Enterprise blockchain has come a long way since its inception in 2017. Enterprise blockchain was first a technology built on private and authorized networks, primarily used for supply chain management. As the blockchain matured over time, companies began to take advantage of unlicensed public networks like Ethereum to conduct their business.

Fast forward to 2021: Companies are now applying decentralized concepts to create more efficient workflows in the metaverse. William Herkelrath, business development manager at Chainlink Labs – a decentralized oracle network – told TBEN that while the metaverse is difficult to define, he believes it is a collection of ecosystems that develop naturally in from decentralized finance, or DeFi:

“Businesses have to interact with the outside world and will therefore be forced to have ecosystems in the metaverse. For example, consumers want to use loyalty programs outside of single platforms, so they will be more likely to choose brands that ensure the rewards can be used in other ecosystems. The metaverse allows data, physical assets, business and financial assets to be configured in a layer outside of a centralized environment.

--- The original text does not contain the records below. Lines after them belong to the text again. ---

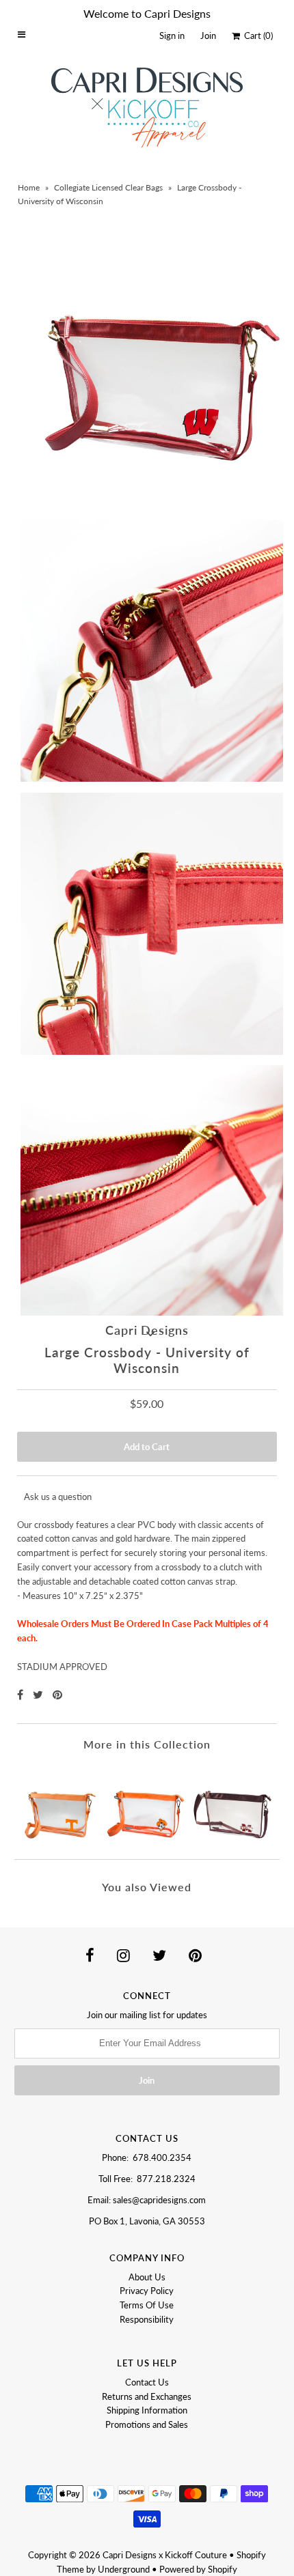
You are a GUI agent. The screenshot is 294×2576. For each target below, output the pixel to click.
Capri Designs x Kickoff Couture (165, 2554)
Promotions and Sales (146, 2424)
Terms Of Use (147, 2304)
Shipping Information (147, 2410)
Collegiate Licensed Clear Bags (108, 187)
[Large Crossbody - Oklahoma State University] (147, 1804)
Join (208, 35)
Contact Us (147, 2382)
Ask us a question (58, 1496)
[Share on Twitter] (39, 1694)
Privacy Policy (147, 2290)
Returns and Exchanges (146, 2396)
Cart (256, 35)
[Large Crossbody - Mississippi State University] (233, 1804)
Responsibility (147, 2319)
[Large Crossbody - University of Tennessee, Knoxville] (60, 1804)
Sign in (172, 35)
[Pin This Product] (57, 1694)
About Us (147, 2276)
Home (29, 187)
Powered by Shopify (198, 2569)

The metaverse for businesses

While the concept may sound futuristic, a number of companies leveraging blockchain are starting to embrace the metaverse. This subject was discussed in depth last Wednesday during the European Blockchain Convention virtual conference, during a panel entitled “Building the Enterprise Multiverse”.

David Palmer, Blockchain Manager at Vodafone Business, mentioned during the discussion that he sees the metaverse as much more than a virtual world where digital experiences through games or social media networks can take place. According to Palmer, the Metaverse is now being applied to financial concepts powered by blockchain technology, such as central bank digital currencies, non-fungible tokens or NFT and DeFi.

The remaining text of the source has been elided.